[Records for locating displayed items]
◆ ◆ ◆ ◆ ◆ ◆ ◆
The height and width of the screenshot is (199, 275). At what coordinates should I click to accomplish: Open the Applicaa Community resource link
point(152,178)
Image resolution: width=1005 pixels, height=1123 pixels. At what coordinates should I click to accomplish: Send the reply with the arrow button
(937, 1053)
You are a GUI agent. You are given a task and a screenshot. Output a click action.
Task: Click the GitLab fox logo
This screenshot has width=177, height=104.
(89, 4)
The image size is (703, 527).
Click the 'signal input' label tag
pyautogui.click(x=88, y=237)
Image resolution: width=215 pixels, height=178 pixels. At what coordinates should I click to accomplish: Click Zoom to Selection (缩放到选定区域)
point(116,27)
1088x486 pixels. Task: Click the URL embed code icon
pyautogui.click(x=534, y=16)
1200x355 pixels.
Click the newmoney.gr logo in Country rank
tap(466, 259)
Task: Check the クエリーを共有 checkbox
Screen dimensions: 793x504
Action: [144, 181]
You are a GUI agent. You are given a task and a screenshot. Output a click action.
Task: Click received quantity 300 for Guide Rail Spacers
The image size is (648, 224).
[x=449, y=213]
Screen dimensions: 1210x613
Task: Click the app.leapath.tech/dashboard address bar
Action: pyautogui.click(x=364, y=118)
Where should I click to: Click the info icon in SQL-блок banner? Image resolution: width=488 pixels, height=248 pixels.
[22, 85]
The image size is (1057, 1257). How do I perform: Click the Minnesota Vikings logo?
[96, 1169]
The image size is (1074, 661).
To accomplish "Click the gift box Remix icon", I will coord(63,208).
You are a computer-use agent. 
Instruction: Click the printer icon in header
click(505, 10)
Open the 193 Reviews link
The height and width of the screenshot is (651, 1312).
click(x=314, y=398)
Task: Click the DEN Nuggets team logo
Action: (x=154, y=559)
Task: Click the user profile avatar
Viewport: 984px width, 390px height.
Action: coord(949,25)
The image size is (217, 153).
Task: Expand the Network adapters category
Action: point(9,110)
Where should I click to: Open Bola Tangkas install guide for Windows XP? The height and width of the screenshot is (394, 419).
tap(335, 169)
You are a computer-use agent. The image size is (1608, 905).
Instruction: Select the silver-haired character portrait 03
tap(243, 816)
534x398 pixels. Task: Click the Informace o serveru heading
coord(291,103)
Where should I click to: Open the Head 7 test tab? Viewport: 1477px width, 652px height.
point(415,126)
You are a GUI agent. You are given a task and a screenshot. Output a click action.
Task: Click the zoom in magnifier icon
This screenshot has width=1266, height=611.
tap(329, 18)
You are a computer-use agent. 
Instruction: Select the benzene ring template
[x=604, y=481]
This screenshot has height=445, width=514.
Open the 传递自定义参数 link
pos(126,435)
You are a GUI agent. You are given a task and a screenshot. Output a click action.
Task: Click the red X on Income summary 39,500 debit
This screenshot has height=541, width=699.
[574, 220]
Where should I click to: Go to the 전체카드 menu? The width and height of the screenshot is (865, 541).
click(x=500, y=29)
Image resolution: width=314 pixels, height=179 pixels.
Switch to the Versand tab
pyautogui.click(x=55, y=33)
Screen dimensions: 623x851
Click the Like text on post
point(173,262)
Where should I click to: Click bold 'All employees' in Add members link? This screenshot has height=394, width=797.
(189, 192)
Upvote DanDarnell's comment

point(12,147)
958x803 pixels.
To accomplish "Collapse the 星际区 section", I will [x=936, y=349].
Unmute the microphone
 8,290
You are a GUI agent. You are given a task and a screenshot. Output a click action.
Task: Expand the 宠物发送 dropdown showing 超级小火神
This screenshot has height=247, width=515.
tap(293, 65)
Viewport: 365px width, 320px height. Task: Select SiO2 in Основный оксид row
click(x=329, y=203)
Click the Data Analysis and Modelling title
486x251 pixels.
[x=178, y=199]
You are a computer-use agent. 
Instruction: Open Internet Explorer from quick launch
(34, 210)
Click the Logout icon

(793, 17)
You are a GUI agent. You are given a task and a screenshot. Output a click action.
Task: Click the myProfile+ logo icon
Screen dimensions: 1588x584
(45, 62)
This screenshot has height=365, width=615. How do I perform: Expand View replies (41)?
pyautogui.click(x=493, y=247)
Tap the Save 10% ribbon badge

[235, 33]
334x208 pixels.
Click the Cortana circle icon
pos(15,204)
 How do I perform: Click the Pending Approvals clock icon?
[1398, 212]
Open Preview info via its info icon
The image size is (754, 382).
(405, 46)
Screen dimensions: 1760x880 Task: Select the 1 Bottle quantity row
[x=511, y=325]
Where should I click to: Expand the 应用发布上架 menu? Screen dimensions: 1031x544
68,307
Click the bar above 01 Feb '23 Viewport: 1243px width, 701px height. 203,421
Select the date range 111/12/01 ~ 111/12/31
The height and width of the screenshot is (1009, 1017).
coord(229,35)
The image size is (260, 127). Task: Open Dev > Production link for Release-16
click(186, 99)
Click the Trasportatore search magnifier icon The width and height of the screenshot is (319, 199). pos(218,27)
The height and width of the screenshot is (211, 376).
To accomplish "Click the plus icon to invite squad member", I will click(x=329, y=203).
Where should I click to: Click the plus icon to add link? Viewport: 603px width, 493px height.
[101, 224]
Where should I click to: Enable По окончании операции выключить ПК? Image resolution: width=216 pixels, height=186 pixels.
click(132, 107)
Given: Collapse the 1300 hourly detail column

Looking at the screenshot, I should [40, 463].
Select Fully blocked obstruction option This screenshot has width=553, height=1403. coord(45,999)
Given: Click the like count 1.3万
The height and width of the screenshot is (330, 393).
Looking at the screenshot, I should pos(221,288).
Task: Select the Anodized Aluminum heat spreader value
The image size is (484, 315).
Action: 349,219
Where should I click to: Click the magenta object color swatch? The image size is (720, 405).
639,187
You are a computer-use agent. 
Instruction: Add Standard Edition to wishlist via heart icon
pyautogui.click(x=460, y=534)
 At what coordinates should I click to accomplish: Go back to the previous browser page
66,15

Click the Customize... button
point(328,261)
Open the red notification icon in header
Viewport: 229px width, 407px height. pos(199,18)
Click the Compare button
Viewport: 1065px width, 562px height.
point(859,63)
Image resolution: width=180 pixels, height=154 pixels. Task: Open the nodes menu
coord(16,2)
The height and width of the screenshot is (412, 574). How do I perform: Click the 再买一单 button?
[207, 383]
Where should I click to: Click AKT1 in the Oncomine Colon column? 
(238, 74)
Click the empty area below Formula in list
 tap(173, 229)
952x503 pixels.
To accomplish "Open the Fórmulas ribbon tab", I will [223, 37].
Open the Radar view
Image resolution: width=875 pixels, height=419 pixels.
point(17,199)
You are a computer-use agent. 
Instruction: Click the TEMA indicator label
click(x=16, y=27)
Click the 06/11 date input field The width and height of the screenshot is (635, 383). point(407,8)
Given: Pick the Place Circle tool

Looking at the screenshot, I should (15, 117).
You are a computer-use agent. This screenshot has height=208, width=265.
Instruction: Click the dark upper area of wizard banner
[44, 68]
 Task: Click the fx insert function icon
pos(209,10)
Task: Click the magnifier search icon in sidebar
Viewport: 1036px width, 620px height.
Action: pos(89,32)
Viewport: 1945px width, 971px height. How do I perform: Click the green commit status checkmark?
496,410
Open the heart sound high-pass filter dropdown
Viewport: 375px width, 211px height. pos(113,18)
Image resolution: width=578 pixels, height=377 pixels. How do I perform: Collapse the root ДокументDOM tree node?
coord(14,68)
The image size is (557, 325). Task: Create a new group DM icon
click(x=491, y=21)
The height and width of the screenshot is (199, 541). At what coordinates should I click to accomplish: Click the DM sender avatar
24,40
◆ ◆ ◆ ◆ ◆ ◆ ◆
Please copy every one of the lines above word for word, without changing anything.

The height and width of the screenshot is (199, 275). At what coordinates should I click to accomplish: Open the Applicaa Community resource link
point(152,178)
Image resolution: width=1005 pixels, height=1123 pixels. At what coordinates should I click to accomplish: Send the reply with the arrow button
(937, 1053)
You are a GUI agent. You are given a task and a screenshot. Output a click action.
Task: Click the GitLab fox logo
This screenshot has width=177, height=104.
(89, 4)
The image size is (703, 527).
Click the 'signal input' label tag
pyautogui.click(x=88, y=237)
Image resolution: width=215 pixels, height=178 pixels. At what coordinates should I click to accomplish: Click Zoom to Selection (缩放到选定区域)
point(116,27)
1088x486 pixels. Task: Click the URL embed code icon
pyautogui.click(x=534, y=16)
1200x355 pixels.
Click the newmoney.gr logo in Country rank
tap(466, 259)
Task: Check the クエリーを共有 checkbox
Screen dimensions: 793x504
Action: [144, 181]
You are a GUI agent. You are given a task and a screenshot. Output a click action.
Task: Click received quantity 300 for Guide Rail Spacers
The image size is (648, 224).
[x=449, y=213]
Screen dimensions: 1210x613
Task: Click the app.leapath.tech/dashboard address bar
Action: pyautogui.click(x=364, y=118)
Where should I click to: Click the info icon in SQL-блок banner? Image resolution: width=488 pixels, height=248 pixels.
[22, 85]
The image size is (1057, 1257). How do I perform: Click the Minnesota Vikings logo?
[96, 1169]
The image size is (1074, 661).
To accomplish "Click the gift box Remix icon", I will coord(63,208).
You are a computer-use agent. 
Instruction: Click the printer icon in header
click(505, 10)
Open the 193 Reviews link
The height and width of the screenshot is (651, 1312).
click(x=314, y=398)
Task: Click the DEN Nuggets team logo
Action: (x=154, y=559)
Task: Click the user profile avatar
Viewport: 984px width, 390px height.
Action: coord(949,25)
The image size is (217, 153).
Task: Expand the Network adapters category
Action: point(9,110)
Where should I click to: Open Bola Tangkas install guide for Windows XP? The height and width of the screenshot is (394, 419).
tap(335, 169)
You are a computer-use agent. The image size is (1608, 905).
Instruction: Select the silver-haired character portrait 03
tap(243, 816)
534x398 pixels. Task: Click the Informace o serveru heading
coord(291,103)
Where should I click to: Open the Head 7 test tab? Viewport: 1477px width, 652px height.
point(415,126)
You are a GUI agent. You are given a task and a screenshot. Output a click action.
Task: Click the zoom in magnifier icon
This screenshot has width=1266, height=611.
tap(329, 18)
You are a computer-use agent. 
Instruction: Select the benzene ring template
[x=604, y=481]
This screenshot has height=445, width=514.
Open the 传递自定义参数 link
pos(126,435)
You are a GUI agent. You are given a task and a screenshot. Output a click action.
Task: Click the red X on Income summary 39,500 debit
This screenshot has height=541, width=699.
[574, 220]
Where should I click to: Go to the 전체카드 menu? The width and height of the screenshot is (865, 541).
click(x=500, y=29)
Image resolution: width=314 pixels, height=179 pixels.
Switch to the Versand tab
pyautogui.click(x=55, y=33)
Screen dimensions: 623x851
Click the Like text on post
point(173,262)
Where should I click to: Click bold 'All employees' in Add members link? This screenshot has height=394, width=797.
(189, 192)
Upvote DanDarnell's comment

point(12,147)
958x803 pixels.
To accomplish "Collapse the 星际区 section", I will [x=936, y=349].
Unmute the microphone
 8,290
You are a GUI agent. You are given a task and a screenshot. Output a click action.
Task: Expand the 宠物发送 dropdown showing 超级小火神
This screenshot has height=247, width=515.
tap(293, 65)
Viewport: 365px width, 320px height. Task: Select SiO2 in Основный оксид row
click(x=329, y=203)
Click the Data Analysis and Modelling title
486x251 pixels.
[x=178, y=199]
You are a computer-use agent. 
Instruction: Open Internet Explorer from quick launch
(34, 210)
Click the Logout icon

(793, 17)
You are a GUI agent. You are given a task and a screenshot. Output a click action.
Task: Click the myProfile+ logo icon
Screen dimensions: 1588x584
(45, 62)
This screenshot has height=365, width=615. How do I perform: Expand View replies (41)?
pyautogui.click(x=493, y=247)
Tap the Save 10% ribbon badge

[235, 33]
334x208 pixels.
Click the Cortana circle icon
pos(15,204)
 How do I perform: Click the Pending Approvals clock icon?
[1398, 212]
Open Preview info via its info icon
The image size is (754, 382).
(405, 46)
Screen dimensions: 1760x880 Task: Select the 1 Bottle quantity row
[x=511, y=325]
Where should I click to: Expand the 应用发布上架 menu? Screen dimensions: 1031x544
68,307
Click the bar above 01 Feb '23 Viewport: 1243px width, 701px height. 203,421
Select the date range 111/12/01 ~ 111/12/31
The height and width of the screenshot is (1009, 1017).
coord(229,35)
The image size is (260, 127). Task: Open Dev > Production link for Release-16
click(186, 99)
Click the Trasportatore search magnifier icon The width and height of the screenshot is (319, 199). pos(218,27)
The height and width of the screenshot is (211, 376).
To accomplish "Click the plus icon to invite squad member", I will click(x=329, y=203).
Where should I click to: Click the plus icon to add link? Viewport: 603px width, 493px height.
[101, 224]
Where should I click to: Enable По окончании операции выключить ПК? Image resolution: width=216 pixels, height=186 pixels.
click(132, 107)
Given: Collapse the 1300 hourly detail column

Looking at the screenshot, I should [40, 463].
Select Fully blocked obstruction option This screenshot has width=553, height=1403. coord(45,999)
Given: Click the like count 1.3万
The height and width of the screenshot is (330, 393).
Looking at the screenshot, I should pos(221,288).
Task: Select the Anodized Aluminum heat spreader value
The image size is (484, 315).
Action: 349,219
Where should I click to: Click the magenta object color swatch? The image size is (720, 405).
639,187
You are a computer-use agent. 
Instruction: Add Standard Edition to wishlist via heart icon
pyautogui.click(x=460, y=534)
 At what coordinates should I click to accomplish: Go back to the previous browser page
66,15

Click the Customize... button
point(328,261)
Open the red notification icon in header
Viewport: 229px width, 407px height. pos(199,18)
Click the Compare button
Viewport: 1065px width, 562px height.
point(859,63)
Image resolution: width=180 pixels, height=154 pixels. Task: Open the nodes menu
coord(16,2)
The height and width of the screenshot is (412, 574). How do I perform: Click the 再买一单 button?
[207, 383]
Where should I click to: Click AKT1 in the Oncomine Colon column? 
(238, 74)
Click the empty area below Formula in list
 tap(173, 229)
952x503 pixels.
To accomplish "Open the Fórmulas ribbon tab", I will [223, 37].
Open the Radar view
Image resolution: width=875 pixels, height=419 pixels.
point(17,199)
You are a computer-use agent. 
Instruction: Click the TEMA indicator label
click(x=16, y=27)
Click the 06/11 date input field The width and height of the screenshot is (635, 383). point(407,8)
Given: Pick the Place Circle tool

Looking at the screenshot, I should (15, 117).
You are a computer-use agent. This screenshot has height=208, width=265.
Instruction: Click the dark upper area of wizard banner
[44, 68]
 Task: Click the fx insert function icon
pos(209,10)
Task: Click the magnifier search icon in sidebar
Viewport: 1036px width, 620px height.
Action: pos(89,32)
Viewport: 1945px width, 971px height. How do I perform: Click the green commit status checkmark?
496,410
Open the heart sound high-pass filter dropdown
Viewport: 375px width, 211px height. pos(113,18)
Image resolution: width=578 pixels, height=377 pixels. How do I perform: Collapse the root ДокументDOM tree node?
coord(14,68)
The image size is (557, 325). Task: Create a new group DM icon
click(x=491, y=21)
The height and width of the screenshot is (199, 541). At what coordinates should I click to accomplish: Click the DM sender avatar
24,40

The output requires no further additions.